Suggested Data Analysis
Graph
Do not start the data analysis before 3/26/2008 11:59:59 PM.
- Return to the sheet that contains the data by clicking on the Sheet1 tab at
the lower left of the window
- Select the cell means by dragging across cells D6 to G6
- Click Insert | Charts | Column | Clustered Column
- Click Chart Tools | Design | Select Data
- If Series 1 is not already selected, click on it
- Click the Edit button in the Horizontal (Category) Axis Labels box
- Click the data select button (
)
to the right of Series name text box
- Select cells D9 to G9 by dragging across them and press Enter
- Click OK
- Click OK
- Click Chart Tools | Layout | Axis Titles | Primary Horizontal Axis Title |
Title Below Axis
- Type "Instance Type" and press Enter
- Click Chart Tools | Layout | Axis Titles | Primary Vertical Axis Title |
Rotated Title
- Type "RT (ms)" and press Enter
- Click Chart Tools | Layout | Gridlines | Primary Horizontal Gridlines | None
- Click Chart Tools | Layout | Legend | None
- Repeat the previous steps for the proportion correct data (change the Value
(Y) axis text appropriately). You will need to switch to Sheet2 (click on
Sheet2 in the lower left) to get to the proportion correct data.

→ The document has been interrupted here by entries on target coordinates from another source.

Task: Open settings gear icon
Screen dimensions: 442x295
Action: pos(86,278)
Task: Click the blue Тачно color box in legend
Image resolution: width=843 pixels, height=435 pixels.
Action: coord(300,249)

- Optional: Format the graph into appropriate APA style. For example:
- Remove the border and gray background from the graph and chart area
- Make the bars black or white or a shade of gray
- Increase all font sizes to 12 points and remove the bold
- Make the graph sufficiently large
Analysis of Variance (ANOVA) -- ANOVA is an
inferential statistic that tests the hypothesis that all the means from the
various conditions of the experiment are equal. It is used to tell us if
the treatment had an effect.
Degrees of freedom (df) -- the number of scores that
are free to take on any value after certain constraints (such as the mean of the
data set) have been made.
Null hypothesis -- In inferential
statistics, the null hypothesis is typically the hypothesis that one wants to
reject. In this study, t is the hypothesis that all the means are equal --
the various treatments had no effect. In this experiment, the null
hypothesis is H0: μprototype = μold
instance = μnew instance (high variability) = μnew
instance (low variability). The
Greek letter μ is the mean in the population. The null
hypothesis says that if we tested everyone, we would find no difference in the
reaction times or proportion correct for the four different conditions of the
experiment.
p-value -- in an inferential
statistic, the p-value is the probability that a difference as large as what was
observed in the data would occur by chance factors if the null hypothesis was
true. If the p-value is less than .05, then most psychologists are willing
to state that the null hypothesis is probably not true.